* WORK TO COMPLETE *
Could you set down exactly the lines in the records below between the line holding "Back (640, 434)" and the line holding "[button] (499, 105)", inclusive?

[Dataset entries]
· · · · ·

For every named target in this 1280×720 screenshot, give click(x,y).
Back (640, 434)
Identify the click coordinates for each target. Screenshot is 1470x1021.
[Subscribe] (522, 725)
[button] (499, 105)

· · · · ·

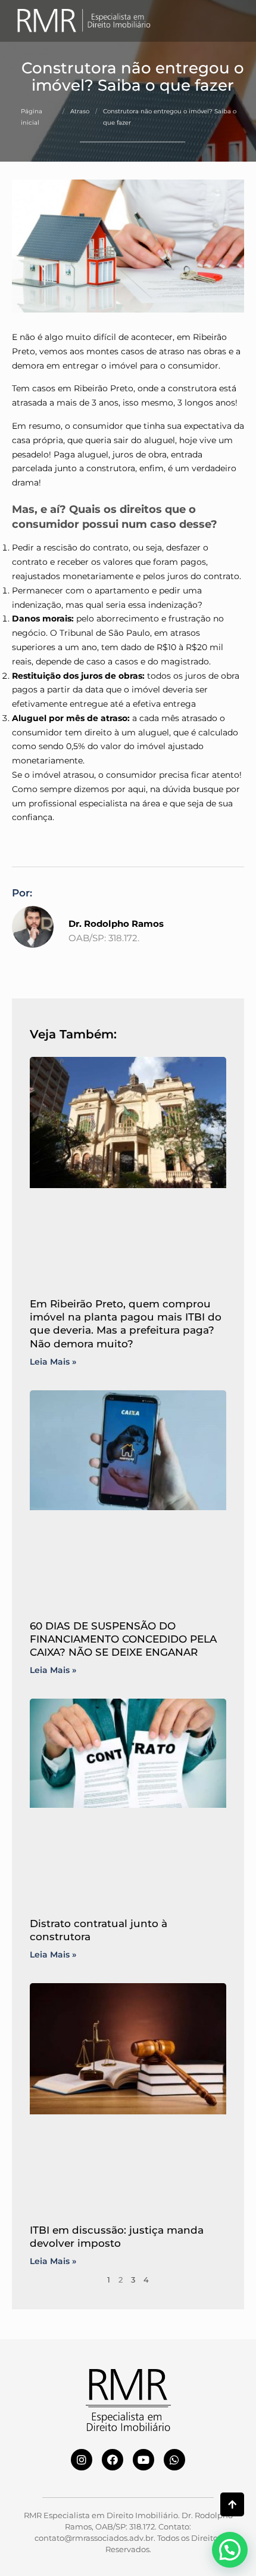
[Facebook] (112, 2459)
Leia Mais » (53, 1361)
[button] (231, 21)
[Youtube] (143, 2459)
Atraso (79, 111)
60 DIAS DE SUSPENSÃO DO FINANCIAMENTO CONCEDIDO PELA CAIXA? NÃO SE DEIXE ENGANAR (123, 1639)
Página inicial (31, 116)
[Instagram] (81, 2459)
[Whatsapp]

· · · · ·

* REPLY *
Back (640, 434)
Identify the click coordinates for each target. Screenshot is 1470x1021.
[Subscribe] (522, 725)
[button] (499, 105)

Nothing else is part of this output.